そして平成19年。49歳、親の介護に東京と滋賀を行ったり来たりするなかで、イクが、しみじみと感じたことは。



子 どもの頃、よく割れる父に謝り続ける。中学生の頃、母親からブラジャーを買い与えてもらわない。変人の父母に育てられたイク。大学生の時、家を出て、東京 へ。そして就職。人の家で貸間生活を転々とする。27歳の時から、両親や親戚の介護のために、東京と滋賀を往復。イク自身も体調を崩し、結婚もせず、現在 49歳にいたる。

こんな人生、誰が幸せといえるだろう。しかし、イクは「今までの人生は恵まれていました。

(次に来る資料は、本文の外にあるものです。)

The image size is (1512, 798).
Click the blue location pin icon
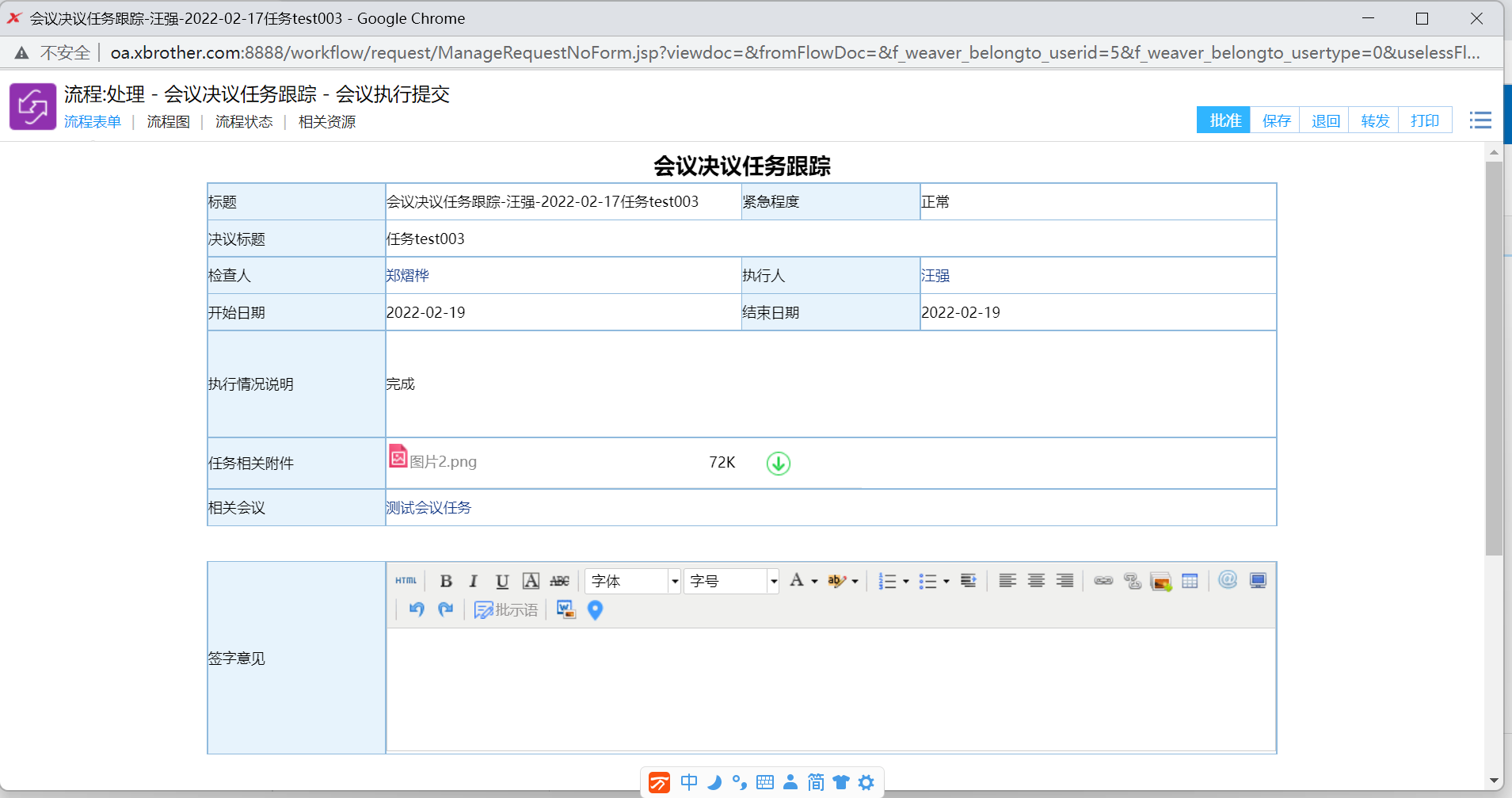click(596, 609)
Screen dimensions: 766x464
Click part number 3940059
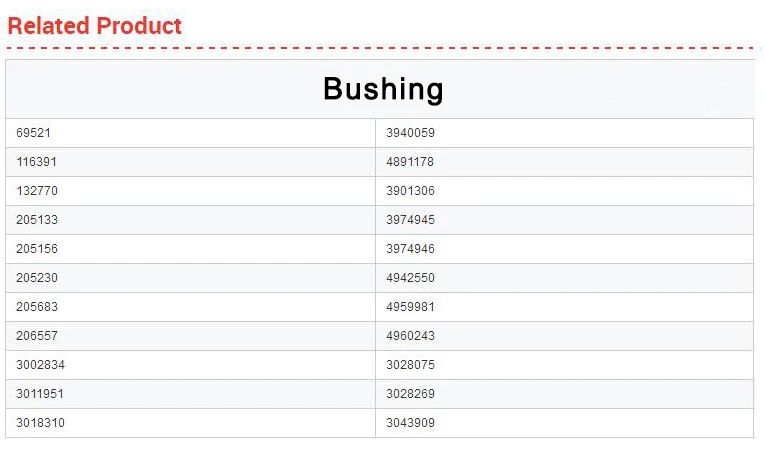pos(410,133)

」というのだ。

そこには、表面では見えないことがあったのだろう。
昭和の時代の豊かな自然の中で育った。
周りの人とのたくさんの関わりがあった。
そして何より、犬や猫との生活があった。

多くの事を望まず、なんでもない日常を過ごせることを大切に思うイクのことをいとおしく思った。



イクに限らず、父も母も、犬や猫や動物たちの存在が、彼らを癒していたんだろうな。

昭和の時代の風景が目に浮かぶよう。

私は滋賀県人ではないが、近隣に住んでいるため、方言の言葉が注釈なしでもわかり、話し言葉が「そんなに違わへん(それほど違っていない)」と、懐かしさを感じた。